Spiega il dietro le quinte di quel film (Mi ricordo Anna Frank) girato nella “Cinecittà” di Budapest e tutti i retroscena e gli escamotage della produzione e del regista per rendere la pellicola più realistica possibile agli occhi del pubblico. I presenti ascoltano l’attore in uno stato di precario equilibrio tra vivo interesse e umano sconcerto.
Continua a parlare di cinema e questa volta il tono è amareggiato per la situazione di degrado in cui da anni ristagna quello nazionale, lontano dagli anni d’oro dei vari Fellini, Rossellini, etc… e sempre più difficilmente esportabile in realtà diverse dalla nostra. Allora meglio il teatro (realtà tenuta viva anche nel piccolo carcere grazie a un piccolo gruppo di volontari), vero banco di prova per un attore. Niente intermediari o filtri. Niente regia o fotografia che adulteri la performance. Niente attesa per il feedback sulla recitazione. Contatto diretto e immediato con il pubblico.
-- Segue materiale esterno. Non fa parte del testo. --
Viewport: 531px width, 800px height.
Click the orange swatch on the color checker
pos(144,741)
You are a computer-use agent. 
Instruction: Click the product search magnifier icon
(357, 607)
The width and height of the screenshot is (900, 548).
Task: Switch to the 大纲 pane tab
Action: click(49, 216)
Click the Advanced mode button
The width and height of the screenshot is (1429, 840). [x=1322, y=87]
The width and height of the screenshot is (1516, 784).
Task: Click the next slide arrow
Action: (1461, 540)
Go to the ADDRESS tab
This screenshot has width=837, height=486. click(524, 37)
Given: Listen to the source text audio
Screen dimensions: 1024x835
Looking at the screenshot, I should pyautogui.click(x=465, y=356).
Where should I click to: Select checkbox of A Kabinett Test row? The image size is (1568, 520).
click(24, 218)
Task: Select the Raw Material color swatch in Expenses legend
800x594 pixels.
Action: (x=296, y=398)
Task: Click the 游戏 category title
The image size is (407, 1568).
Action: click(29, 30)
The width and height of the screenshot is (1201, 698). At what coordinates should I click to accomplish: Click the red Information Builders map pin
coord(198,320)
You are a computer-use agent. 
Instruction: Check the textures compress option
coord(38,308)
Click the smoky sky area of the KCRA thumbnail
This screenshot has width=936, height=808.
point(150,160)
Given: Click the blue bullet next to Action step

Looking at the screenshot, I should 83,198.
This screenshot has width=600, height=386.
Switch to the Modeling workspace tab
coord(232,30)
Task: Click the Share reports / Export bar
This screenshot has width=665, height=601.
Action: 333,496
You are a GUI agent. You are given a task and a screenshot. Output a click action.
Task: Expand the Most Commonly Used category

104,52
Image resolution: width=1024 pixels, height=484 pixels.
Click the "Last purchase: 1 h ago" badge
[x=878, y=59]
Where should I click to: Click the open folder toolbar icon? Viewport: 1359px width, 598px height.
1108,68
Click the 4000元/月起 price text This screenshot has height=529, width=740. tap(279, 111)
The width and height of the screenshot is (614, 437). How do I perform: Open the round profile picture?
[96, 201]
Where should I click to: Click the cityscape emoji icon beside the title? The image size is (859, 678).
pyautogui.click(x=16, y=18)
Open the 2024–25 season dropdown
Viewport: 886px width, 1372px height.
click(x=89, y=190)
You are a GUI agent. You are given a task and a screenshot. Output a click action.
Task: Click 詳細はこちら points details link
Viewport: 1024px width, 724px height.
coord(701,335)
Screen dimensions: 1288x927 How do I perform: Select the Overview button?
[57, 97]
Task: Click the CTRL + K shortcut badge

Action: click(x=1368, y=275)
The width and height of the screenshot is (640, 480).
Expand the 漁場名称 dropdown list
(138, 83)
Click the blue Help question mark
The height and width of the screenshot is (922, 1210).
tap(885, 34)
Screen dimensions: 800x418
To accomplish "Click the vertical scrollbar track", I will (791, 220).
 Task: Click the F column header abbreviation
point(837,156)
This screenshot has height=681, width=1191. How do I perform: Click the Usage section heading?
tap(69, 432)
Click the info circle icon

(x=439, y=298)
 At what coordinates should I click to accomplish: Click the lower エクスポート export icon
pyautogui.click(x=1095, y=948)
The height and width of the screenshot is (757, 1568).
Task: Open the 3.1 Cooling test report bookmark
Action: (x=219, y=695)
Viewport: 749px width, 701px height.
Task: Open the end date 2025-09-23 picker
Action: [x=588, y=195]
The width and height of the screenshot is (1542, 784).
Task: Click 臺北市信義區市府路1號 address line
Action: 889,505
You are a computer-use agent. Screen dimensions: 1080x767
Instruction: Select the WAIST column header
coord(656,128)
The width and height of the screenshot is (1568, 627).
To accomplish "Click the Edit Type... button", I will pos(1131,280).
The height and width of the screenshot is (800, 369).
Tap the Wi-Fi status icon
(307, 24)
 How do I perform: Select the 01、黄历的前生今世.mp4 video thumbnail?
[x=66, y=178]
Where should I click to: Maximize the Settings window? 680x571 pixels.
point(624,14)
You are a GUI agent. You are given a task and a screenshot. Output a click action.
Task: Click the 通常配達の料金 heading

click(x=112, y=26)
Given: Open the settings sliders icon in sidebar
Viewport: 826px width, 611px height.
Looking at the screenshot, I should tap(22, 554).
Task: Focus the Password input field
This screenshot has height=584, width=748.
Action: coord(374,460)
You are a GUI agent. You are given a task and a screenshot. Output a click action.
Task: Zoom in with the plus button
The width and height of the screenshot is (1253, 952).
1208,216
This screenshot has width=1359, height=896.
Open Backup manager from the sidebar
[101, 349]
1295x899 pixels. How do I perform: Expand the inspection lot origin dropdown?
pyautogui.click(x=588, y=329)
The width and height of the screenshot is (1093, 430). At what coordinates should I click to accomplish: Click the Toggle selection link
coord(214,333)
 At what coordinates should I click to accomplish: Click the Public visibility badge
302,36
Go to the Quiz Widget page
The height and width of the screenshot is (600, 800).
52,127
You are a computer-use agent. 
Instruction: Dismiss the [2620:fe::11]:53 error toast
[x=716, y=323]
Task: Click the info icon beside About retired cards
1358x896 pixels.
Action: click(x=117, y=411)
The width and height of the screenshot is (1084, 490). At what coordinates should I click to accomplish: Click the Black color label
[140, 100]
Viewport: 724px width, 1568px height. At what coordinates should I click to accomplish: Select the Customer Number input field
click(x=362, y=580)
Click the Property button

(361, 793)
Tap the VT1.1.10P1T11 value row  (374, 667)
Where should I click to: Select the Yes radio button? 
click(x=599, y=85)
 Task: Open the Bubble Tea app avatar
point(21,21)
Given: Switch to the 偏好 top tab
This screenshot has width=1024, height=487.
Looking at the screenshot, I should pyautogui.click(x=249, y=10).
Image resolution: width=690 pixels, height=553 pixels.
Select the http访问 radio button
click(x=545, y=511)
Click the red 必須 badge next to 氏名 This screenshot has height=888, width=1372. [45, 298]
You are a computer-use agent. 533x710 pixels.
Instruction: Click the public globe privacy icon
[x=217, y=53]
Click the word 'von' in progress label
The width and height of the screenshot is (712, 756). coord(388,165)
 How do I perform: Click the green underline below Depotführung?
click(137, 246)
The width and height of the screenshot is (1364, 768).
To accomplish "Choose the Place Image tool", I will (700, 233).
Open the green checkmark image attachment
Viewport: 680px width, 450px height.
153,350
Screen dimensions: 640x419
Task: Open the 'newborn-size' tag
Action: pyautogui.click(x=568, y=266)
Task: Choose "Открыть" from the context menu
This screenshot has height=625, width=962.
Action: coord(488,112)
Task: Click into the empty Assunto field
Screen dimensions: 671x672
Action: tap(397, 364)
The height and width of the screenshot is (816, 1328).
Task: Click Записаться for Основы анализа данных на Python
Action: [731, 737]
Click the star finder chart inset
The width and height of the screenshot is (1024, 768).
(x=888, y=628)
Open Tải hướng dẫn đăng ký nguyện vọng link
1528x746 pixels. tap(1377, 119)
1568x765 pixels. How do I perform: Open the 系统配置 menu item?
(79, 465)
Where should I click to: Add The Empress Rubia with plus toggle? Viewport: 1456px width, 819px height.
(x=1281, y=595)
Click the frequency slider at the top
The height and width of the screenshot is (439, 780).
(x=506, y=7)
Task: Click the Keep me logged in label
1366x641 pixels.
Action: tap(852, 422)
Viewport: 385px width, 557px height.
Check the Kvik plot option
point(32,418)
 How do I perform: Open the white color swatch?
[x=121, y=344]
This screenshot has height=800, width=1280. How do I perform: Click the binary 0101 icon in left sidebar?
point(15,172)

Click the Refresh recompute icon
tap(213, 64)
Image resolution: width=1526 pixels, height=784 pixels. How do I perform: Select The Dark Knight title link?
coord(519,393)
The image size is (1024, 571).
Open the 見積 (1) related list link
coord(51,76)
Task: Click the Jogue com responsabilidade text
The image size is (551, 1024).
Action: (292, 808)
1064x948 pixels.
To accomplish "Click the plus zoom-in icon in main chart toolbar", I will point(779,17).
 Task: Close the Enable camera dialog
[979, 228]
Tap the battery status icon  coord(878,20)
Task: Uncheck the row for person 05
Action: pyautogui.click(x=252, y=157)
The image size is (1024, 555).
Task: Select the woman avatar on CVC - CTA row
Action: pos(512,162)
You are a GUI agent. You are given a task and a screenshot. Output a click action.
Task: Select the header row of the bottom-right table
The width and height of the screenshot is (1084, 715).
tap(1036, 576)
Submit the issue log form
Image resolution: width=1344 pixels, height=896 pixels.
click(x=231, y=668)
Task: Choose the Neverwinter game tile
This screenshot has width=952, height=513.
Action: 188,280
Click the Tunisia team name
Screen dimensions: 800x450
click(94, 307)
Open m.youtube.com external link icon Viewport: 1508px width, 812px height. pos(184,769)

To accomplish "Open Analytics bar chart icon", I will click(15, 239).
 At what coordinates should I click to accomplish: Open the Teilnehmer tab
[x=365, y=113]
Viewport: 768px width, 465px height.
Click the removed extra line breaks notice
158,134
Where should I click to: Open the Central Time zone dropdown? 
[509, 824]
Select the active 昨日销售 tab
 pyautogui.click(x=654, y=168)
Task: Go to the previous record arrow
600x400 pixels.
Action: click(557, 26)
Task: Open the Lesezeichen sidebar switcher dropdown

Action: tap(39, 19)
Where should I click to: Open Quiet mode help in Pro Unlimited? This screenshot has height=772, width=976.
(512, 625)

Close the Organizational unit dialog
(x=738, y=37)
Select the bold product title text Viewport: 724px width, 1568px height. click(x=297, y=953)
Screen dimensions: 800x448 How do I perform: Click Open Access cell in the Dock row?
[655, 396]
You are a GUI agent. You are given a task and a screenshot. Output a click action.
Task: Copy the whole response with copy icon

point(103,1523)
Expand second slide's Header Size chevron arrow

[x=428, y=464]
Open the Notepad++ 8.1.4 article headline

E contatto diretto e immediato è stato anche ieri pomeriggio. Più che diretto, intimo. Solfrizzi ha raccontato, ha spiegato e scherzato (con frecciatine nel suo immancabile barese) con una platea diversa dal solito. Anche se- ha tenuto a precisare- non era la sua prima esperienza in un istituto penitenziario. Qualche anno fa era andato a leggere delle facezie di papa Giovanni Paolo II (si avete capito bene!) a Rebibbia. In carcere insomma già c’era stato. Ma è recidivo. E alla prima occasione ci è cascato di nuovo.
Come spesso accade in queste circostanze, il tempo è volato via in fretta e l’attore era atteso dalla prova del pomeriggio, fondamentale per uno spettacolo alla sua seconda rappresentazione. Così, dopo quasi un’ora e mezza a completa disposizione degli ospiti di Santo Spirito, saluta veloce e scende dal palco per guadagnare l’uscita dove ad attenderlo, puntuale, c’è un taxi. Il sentito applauso dei presenti è quasi una violenza per un grande attore (e un grande uomo) che in punta di piedi era entrato e in punta di piedi (come un ladro, potremmo dire) stava andando nuovamente via. Non era una pièce teatrale, un monologo. Non stava recitando. Era semplicemente se stesso, naturale e spontaneo come solo un barese sa essere.
Prima di andarsene ha detto: “Ci sono vip che, una volta conosciuti di persona, lontani dai loro personaggi e dalle loro maschere, risultano irriconoscibili agli occhi dei loro fans.”
Il Solfrizzi di questo pomeriggio anche dal vivo- vi posso assicurare- è stato divertente, interessante, profondo e umano.
Il carcere di Santo Spirito non poteva iniziare in un modo migliore la nuova stagione.